[Text extract]
════

Academic background
- Alma mater: University College, Galway University of Cambridge

Academic work
- Discipline: History
- Sub-discipline: Middle Ages; Early medieval Irish history; Irish saints; Hagiography;
- Institutions: University College Cork

= Máire Herbert =

Irish historian and academic

Máire R. M. Herbert , also known as Mary Herbert, is an Irish historian and academic, specialising in early medieval Irish history and Irish saints. She is Emeritus Professor of Early and Medieval Irish at University College Cork, and was previously the head of its Scoil Léann Na Gaeilge (School of Irish Learning).

==Biography==
Herbert pursued Celtic Studies at University College, Galway, taking a Bachelor of Arts (BA) degree in 1968 followed by a Master of Arts (MA) degree in 1970. She was appointed scholar at the School of Celtic Studies within the Dublin Institute for Advanced Studies in October 1970 and researched there for two years until 1972. She later undertook further postgraduate studies as a visiting fellow at Clare Hall, University of Cambridge, completing her research there in 1975 and officially awarded her Doctor of Philosophy (PhD) degree in 1985. Her doctoral thesis was titled "The monastic paruchia of Colum Cille in pre-Norman Ireland: its history and hagiography". Thereafter, Professor Herbert pursued a distinguished academic career in both teaching and research within the National University of Ireland, initially at Maynooth University and then for many years at University College Cork. She has been Visiting Professor at a number of overseas universities and has authored numerous publications.

════

[Supplied data]

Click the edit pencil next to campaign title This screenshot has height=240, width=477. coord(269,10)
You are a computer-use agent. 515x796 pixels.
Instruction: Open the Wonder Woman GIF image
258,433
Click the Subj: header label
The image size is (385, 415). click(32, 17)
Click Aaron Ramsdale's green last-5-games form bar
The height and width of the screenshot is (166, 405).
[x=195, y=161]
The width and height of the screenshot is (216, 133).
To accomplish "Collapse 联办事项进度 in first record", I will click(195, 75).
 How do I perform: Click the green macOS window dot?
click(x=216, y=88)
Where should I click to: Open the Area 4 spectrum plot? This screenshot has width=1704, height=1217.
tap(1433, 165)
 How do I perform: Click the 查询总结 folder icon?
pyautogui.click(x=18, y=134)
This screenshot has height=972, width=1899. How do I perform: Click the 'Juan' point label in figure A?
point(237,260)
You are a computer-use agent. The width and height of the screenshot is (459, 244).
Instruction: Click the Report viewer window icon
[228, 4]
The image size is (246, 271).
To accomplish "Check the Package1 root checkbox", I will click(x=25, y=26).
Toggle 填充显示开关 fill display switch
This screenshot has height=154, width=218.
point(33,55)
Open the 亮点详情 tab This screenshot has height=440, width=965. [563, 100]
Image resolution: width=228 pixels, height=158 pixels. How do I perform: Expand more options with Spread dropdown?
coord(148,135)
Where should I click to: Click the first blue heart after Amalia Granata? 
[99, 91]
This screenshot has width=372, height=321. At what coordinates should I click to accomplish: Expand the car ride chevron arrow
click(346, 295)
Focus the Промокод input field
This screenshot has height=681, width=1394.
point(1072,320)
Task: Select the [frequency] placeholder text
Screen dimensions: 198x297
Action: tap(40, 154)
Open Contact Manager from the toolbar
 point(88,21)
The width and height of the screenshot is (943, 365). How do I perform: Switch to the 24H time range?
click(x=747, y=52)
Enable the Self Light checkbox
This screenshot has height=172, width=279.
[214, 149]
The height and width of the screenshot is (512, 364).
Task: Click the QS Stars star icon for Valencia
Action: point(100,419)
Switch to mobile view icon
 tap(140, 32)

════

[Task objective] Reproduce verbatim the passage of the Máire Herbert text starting at "Academic background" and ending at "of Irish Learning).".

[Reply]
Academic background
- Alma mater: University College, Galway University of Cambridge

Academic work
- Discipline: History
- Sub-discipline: Middle Ages; Early medieval Irish history; Irish saints; Hagiography;
- Institutions: University College Cork

= Máire Herbert =

Irish historian and academic

Máire R. M. Herbert , also known as Mary Herbert, is an Irish historian and academic, specialising in early medieval Irish history and Irish saints. She is Emeritus Professor of Early and Medieval Irish at University College Cork, and was previously the head of its Scoil Léann Na Gaeilge (School of Irish Learning).